Gahanna Cyclone Parents Organization, Inc.
Code of Regulations - Article I


This Corporation shall have as its purpose to promote and foster amateur team gymnastics competition by athletes competing as members of the Gahanna Cyclone Gymnastics, Inc. Level 4 through Level 10 teams and, in furtherance of that purpose, to raise and furnish financial and other support to the teams for competition fees, team travel costs and related competition expenses of the teams.


  1. Members. Members in the Corporation shall be volunteer parents of youth actively participating in the Gahanna Cyclone Gymnastics, Inc. Level 4 through Level 10 competitive teams program who apply and have been approved for membership in the Corporation by the Board of Directors and who shall make such annual contribution in cash or voluntary service as the Board of Directors shall determine and the shareholders of Gahanna Cyclone Gymnastics, Inc. The custodial parent or parents of each competing gymnast shall be entitled to one vote. Membership of any Member shall terminate upon the termination of the Member's child's active participation in the Gahanna Cyclone Gymnastics, Inc. Level 4 though Level 10 competitive teams program. This Corporation is not formed for the pecuniary gain or profit of, and no part of its net earnings shall be distributable to the owners of Gahanna Cyclone Gymnastics, Inc., or to the Corporation's Members, Directors, officers or other private persons, except that the payment of reasonable compensation for services rendered is not pecuniary gain or profit or distribution of net earnings.

  2. Annual Meeting. The annual meeting of the Members of the Corporation shall be held for the purpose of electing Directors and for the consideration of reports, including a written financial report by the treasurer, to be presented at the meeting. The annual meeting shall be held at Gahanna Cyclone Gymnastics, Inc. place of business or such other place within the State of Ohio as the Board of Directors or the President may designate at a time designated by the President on the second Wednesday of July beginning with the calendar year 2001 but if said day be a legal holiday, such meeting shall be held at the same hour on the next succeeding business day.

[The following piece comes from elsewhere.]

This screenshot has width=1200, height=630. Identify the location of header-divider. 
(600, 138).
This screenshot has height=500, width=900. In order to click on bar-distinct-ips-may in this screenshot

  3. Special Meetings. Special meetings of the Members shall be held at such times and places, within or without the State of Ohio, as may be specified in the notice therefore, whenever called by any of the following: the President; in case of the President's absence, death or disability, the Vice President authorized to exercise the authority of the President; the Secretary; a majority of the Members of the Board of Directors acting with or without a meeting or by fifty percent of the Members of the Corporation. Upon a request in writing delivered to the President or to the Secretary by any persons entitled to call such meeting of Members, stating the purposes for which such meeting is called, it shall be the duty of the President or the Secretary to give notice thereof to the Members in the manner set forth in these Regulations.

  4. Notice of Meetings. Written notice of all meetings of Members shall state the time, place and purposes thereof and shall, unless waived in writing by such Members, be given by the President or the secretary to each Member entitled to notice of such meeting by personal delivery or by mailing such notice to such Member's address as it appears in the records of the Corporation at least seven buy not more than sixty days before the date fixed for such meeting to each Member so entitled to notice of such meeting. Notice of adjournment of a meeting need not be given if the time and place to which it is adjourned are fixed and announced at such meeting.

  5. Waiver of Notice. A Member may waive notice of the time, place and purpose of any meeting of Members of the Corporation, either (a) by written waiver, specifying the date and place of the meeting, signed and filed with or entered upon the records of the meeting either before or after such meeting or (b) by attendance in person of such Member at such meeting, without protesting prior to or at the commencement of such meeting, the lack of proper notice.

  6. Quorum of Members. A majority of the Members shall constitute a quorum at a meeting of Members of the Corporation. If a quorum is present, together with at least one Gym Representative, the affirmative vote of a majority of the Members present at the meeting shall be the act of the Members, unless the vote of a greater number is required by law, the articles of incorporation, or these Regulations.

  7. Membership Record. The Corporation shall maintain a membership book, which shall contain the name and address of each Member of this Corporation and the date of his or her admission to membership. Only individuals whose name is reflected in the Membership Book on the date fixed pursuant to these Regulations shall be entitled to vote on any matter properly submitted to the Members for their vote, consent, waiver, release or other action.

  8. Voting by Members. At any meeting of Members at which a quorum is present, all questions coming before the Members for decision shall be decided by a vote of a majority of the Members present at the meeting.

  9. Order of Business. At all members meetings, after the ascertainment of members present, the business of the Corporation shall be considered in such order as the President or a majority of the Members deem advisable and expedient.